Your assignment:
Quote the following passage about egg references in Watchmen in full, word for word.

Text:
· · · · · · ·

Also, when Will got airlifted away from Angela, he left behind a mess in the bakery, and what happens to the rest of the eggs he purchased is never addressed. They aren’t the same eggs Angela and Cal use the next morning to make waffles for the kids: If you compare the containers, you can see that Will’s carton is yellow cardboard (and there are only six left), while the Abars’ eggs are in a shiny Styrofoam container that appears to hold 18 eggs, not 12 — which feels right when shopping for a family of five and may also have bigger significance down the line.
Episode 8: “A God Walks Into Abar”
Watchmen took a three-episode break from making obvious egg references, perhaps because the writers knew just how big a deal eggs would be in the final two installments.
The most important moment of episode eight is, of course, when Doctor Manhattan creates an egg out of thin air to prove to Angela his ability to create life, though it doesn’t exactly impress her: “A chicken would have been better.”

· · · · · · ·

Material supplied:
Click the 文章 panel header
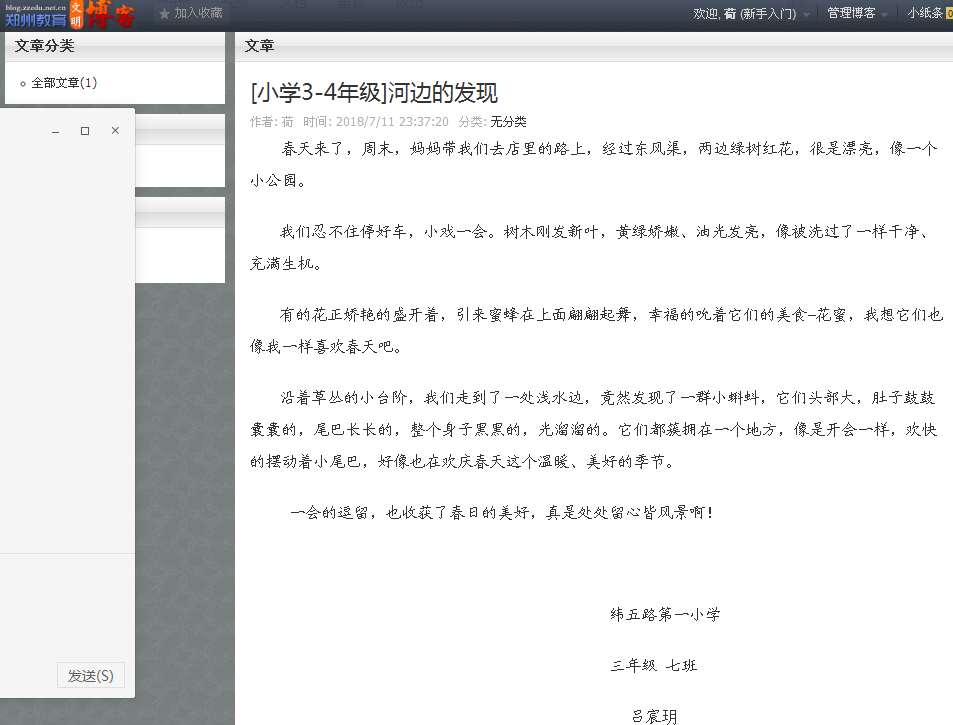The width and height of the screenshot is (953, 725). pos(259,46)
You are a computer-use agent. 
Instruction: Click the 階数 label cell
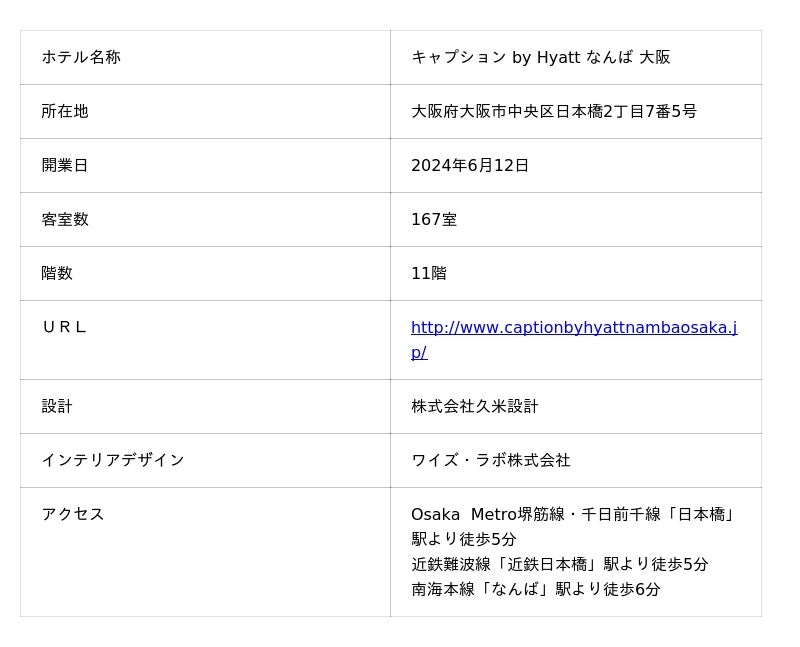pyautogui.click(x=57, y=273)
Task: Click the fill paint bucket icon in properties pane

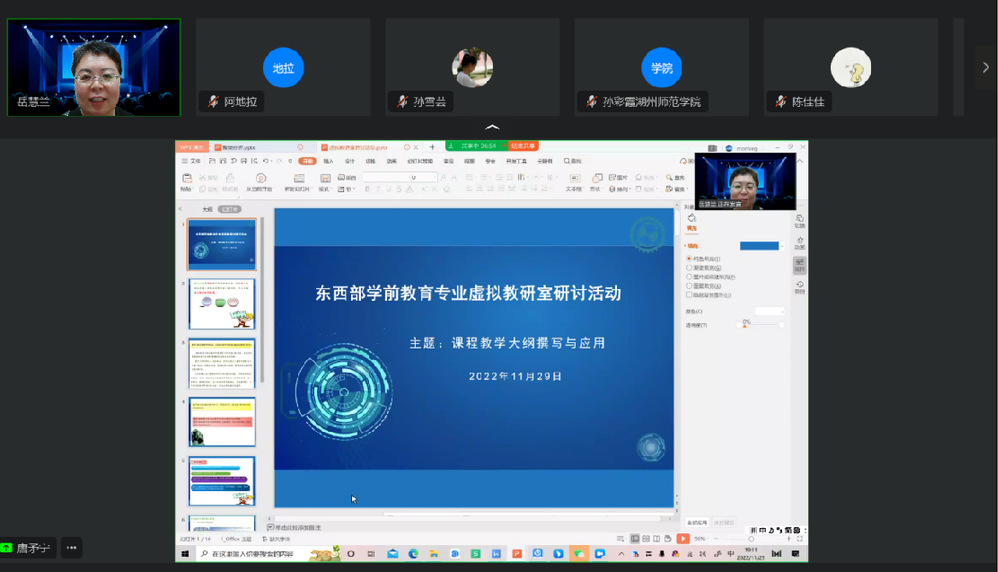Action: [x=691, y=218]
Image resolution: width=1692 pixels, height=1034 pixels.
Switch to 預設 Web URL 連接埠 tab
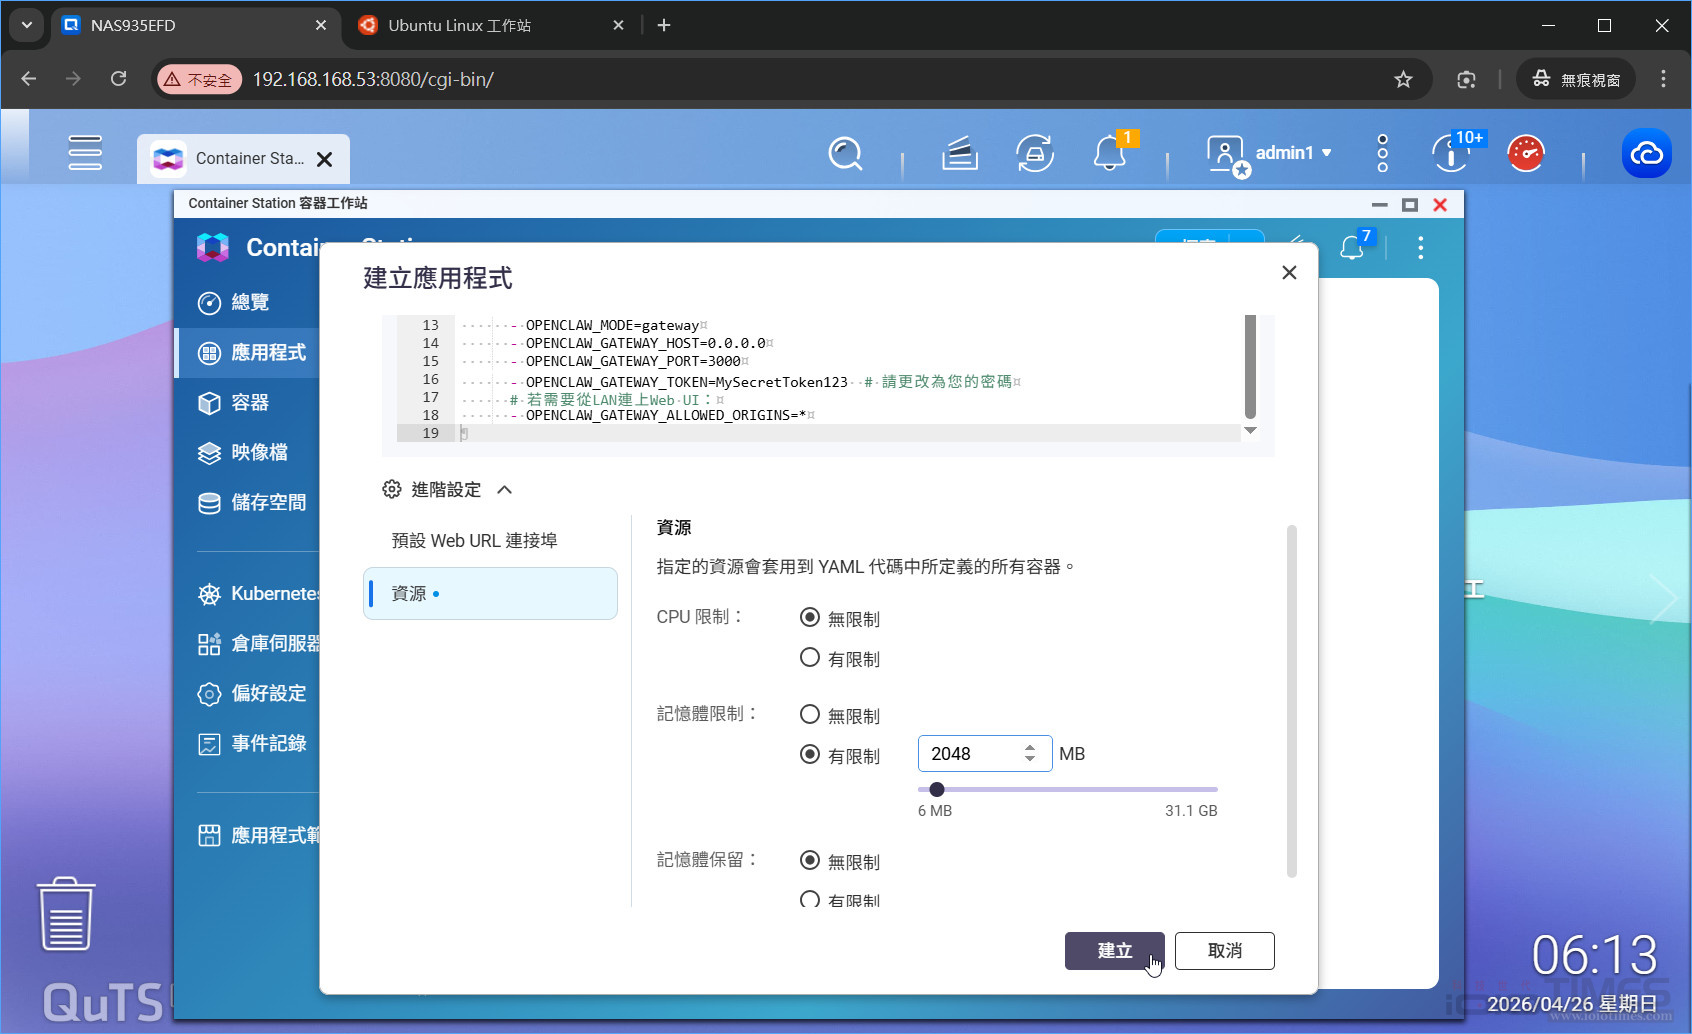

· · · · · · ·

Problem solution:
Also, when Will got airlifted away from Angela, he left behind a mess in the bakery, and what happens to the rest of the eggs he purchased is never addressed. They aren’t the same eggs Angela and Cal use the next morning to make waffles for the kids: If you compare the containers, you can see that Will’s carton is yellow cardboard (and there are only six left), while the Abars’ eggs are in a shiny Styrofoam container that appears to hold 18 eggs, not 12 — which feels right when shopping for a family of five and may also have bigger significance down the line.
Episode 8: “A God Walks Into Abar”
Watchmen took a three-episode break from making obvious egg references, perhaps because the writers knew just how big a deal eggs would be in the final two installments.
The most important moment of episode eight is, of course, when Doctor Manhattan creates an egg out of thin air to prove to Angela his ability to create life, though it doesn’t exactly impress her: “A chicken would have been better.”